── DATA RECORDS ──

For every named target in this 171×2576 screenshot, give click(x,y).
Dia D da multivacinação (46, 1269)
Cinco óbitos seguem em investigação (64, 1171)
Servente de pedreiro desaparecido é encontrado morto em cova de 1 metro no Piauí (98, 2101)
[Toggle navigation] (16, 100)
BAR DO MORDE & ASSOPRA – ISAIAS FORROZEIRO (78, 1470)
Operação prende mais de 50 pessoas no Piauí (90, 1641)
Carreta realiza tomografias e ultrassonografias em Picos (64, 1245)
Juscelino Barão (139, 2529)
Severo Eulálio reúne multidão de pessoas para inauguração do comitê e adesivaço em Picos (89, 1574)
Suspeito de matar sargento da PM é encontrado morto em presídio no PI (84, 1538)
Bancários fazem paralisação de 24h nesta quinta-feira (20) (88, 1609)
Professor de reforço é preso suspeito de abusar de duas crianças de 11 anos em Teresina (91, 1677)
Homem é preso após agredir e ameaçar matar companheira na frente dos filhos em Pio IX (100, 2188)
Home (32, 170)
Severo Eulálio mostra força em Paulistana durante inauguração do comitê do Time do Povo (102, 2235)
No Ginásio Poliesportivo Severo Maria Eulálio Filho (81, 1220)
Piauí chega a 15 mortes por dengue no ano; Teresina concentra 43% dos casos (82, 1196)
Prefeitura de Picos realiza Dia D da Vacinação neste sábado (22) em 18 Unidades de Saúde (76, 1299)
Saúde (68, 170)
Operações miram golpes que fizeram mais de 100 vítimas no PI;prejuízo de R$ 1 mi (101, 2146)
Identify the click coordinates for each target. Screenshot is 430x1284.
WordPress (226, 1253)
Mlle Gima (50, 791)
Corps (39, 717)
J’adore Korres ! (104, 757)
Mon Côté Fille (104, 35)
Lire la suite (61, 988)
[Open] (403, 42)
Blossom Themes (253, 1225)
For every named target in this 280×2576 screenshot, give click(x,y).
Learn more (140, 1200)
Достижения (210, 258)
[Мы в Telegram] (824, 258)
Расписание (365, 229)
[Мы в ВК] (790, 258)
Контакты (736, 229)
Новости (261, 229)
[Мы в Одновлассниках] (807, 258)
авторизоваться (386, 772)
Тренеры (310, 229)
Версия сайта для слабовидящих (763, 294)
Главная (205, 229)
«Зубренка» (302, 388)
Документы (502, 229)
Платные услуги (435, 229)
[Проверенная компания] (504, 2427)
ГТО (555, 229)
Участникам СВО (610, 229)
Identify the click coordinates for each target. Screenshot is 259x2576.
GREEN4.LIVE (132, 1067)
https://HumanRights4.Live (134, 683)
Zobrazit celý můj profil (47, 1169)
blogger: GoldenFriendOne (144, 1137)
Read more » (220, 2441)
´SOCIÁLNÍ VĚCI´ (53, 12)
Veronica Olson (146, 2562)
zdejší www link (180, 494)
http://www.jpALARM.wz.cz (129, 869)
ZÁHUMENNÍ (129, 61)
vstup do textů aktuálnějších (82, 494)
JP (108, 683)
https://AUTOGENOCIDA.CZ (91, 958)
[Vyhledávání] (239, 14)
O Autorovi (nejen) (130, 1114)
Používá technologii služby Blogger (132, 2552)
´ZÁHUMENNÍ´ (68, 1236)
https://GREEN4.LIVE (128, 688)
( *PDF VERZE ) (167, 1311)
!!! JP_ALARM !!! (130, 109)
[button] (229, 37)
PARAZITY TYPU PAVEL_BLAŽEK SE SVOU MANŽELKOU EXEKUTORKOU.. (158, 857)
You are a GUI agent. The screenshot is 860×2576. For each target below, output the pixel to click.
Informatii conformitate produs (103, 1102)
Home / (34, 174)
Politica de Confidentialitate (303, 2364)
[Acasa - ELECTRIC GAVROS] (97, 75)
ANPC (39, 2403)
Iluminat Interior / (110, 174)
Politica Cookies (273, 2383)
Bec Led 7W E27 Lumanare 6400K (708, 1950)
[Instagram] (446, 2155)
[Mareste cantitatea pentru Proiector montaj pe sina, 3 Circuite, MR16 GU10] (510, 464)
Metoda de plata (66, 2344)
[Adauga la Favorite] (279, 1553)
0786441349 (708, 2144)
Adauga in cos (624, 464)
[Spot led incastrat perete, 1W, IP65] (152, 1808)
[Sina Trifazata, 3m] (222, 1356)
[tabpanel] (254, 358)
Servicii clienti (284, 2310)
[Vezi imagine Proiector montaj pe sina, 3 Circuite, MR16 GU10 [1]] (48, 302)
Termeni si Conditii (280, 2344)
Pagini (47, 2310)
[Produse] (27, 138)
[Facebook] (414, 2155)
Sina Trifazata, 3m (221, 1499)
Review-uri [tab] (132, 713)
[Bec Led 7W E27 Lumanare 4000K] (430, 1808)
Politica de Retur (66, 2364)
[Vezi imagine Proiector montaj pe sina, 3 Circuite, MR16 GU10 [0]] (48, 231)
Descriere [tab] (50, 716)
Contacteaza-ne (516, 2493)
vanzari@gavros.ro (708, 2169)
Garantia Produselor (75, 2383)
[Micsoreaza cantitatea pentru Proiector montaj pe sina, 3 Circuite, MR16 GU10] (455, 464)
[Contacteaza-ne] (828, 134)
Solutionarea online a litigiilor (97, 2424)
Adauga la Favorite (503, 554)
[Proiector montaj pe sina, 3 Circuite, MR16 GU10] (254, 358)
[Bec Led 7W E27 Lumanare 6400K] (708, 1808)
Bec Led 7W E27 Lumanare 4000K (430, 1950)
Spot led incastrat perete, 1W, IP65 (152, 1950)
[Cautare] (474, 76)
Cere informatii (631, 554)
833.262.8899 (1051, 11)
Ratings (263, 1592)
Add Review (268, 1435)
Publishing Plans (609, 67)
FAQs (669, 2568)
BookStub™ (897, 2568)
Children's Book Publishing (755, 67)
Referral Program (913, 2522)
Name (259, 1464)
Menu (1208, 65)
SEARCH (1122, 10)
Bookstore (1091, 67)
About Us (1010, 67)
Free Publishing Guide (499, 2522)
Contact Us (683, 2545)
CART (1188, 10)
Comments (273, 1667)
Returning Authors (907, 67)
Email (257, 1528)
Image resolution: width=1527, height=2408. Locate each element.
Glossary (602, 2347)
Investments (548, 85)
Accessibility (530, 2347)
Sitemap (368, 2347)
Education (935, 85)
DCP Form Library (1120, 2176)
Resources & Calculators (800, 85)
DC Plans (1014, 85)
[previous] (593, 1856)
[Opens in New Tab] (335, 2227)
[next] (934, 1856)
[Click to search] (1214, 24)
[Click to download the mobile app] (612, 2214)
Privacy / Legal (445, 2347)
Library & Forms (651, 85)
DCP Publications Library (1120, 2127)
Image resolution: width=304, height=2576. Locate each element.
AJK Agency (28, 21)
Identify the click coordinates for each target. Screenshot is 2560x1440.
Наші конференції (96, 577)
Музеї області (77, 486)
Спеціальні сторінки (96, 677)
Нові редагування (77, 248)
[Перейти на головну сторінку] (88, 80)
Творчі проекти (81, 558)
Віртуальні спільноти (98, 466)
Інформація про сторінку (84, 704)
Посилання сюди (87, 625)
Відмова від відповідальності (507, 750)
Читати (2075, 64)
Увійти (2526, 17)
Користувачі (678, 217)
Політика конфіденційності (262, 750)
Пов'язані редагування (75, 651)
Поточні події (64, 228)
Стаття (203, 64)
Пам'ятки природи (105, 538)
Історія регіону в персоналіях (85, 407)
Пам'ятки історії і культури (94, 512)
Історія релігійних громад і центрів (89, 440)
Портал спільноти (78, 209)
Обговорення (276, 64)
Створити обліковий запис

───

* _PROBLEM DESCRIPTION_:
Output only an exact transcription of the lines above from the one with "[Мы в ВК] (790, 258)" up to and including the one with "ZÁHUMENNÍ (129, 61)".

* _FINISHED EXERCISE_:
[Мы в ВК] (790, 258)
Контакты (736, 229)
Новости (261, 229)
[Мы в Одновлассниках] (807, 258)
авторизоваться (386, 772)
Тренеры (310, 229)
Версия сайта для слабовидящих (763, 294)
Главная (205, 229)
«Зубренка» (302, 388)
Документы (502, 229)
Платные услуги (435, 229)
[Проверенная компания] (504, 2427)
ГТО (555, 229)
Участникам СВО (610, 229)
Identify the click coordinates for each target. Screenshot is 259x2576.
GREEN4.LIVE (132, 1067)
https://HumanRights4.Live (134, 683)
Zobrazit celý můj profil (47, 1169)
blogger: GoldenFriendOne (144, 1137)
Read more » (220, 2441)
´SOCIÁLNÍ VĚCI´ (53, 12)
Veronica Olson (146, 2562)
zdejší www link (180, 494)
http://www.jpALARM.wz.cz (129, 869)
ZÁHUMENNÍ (129, 61)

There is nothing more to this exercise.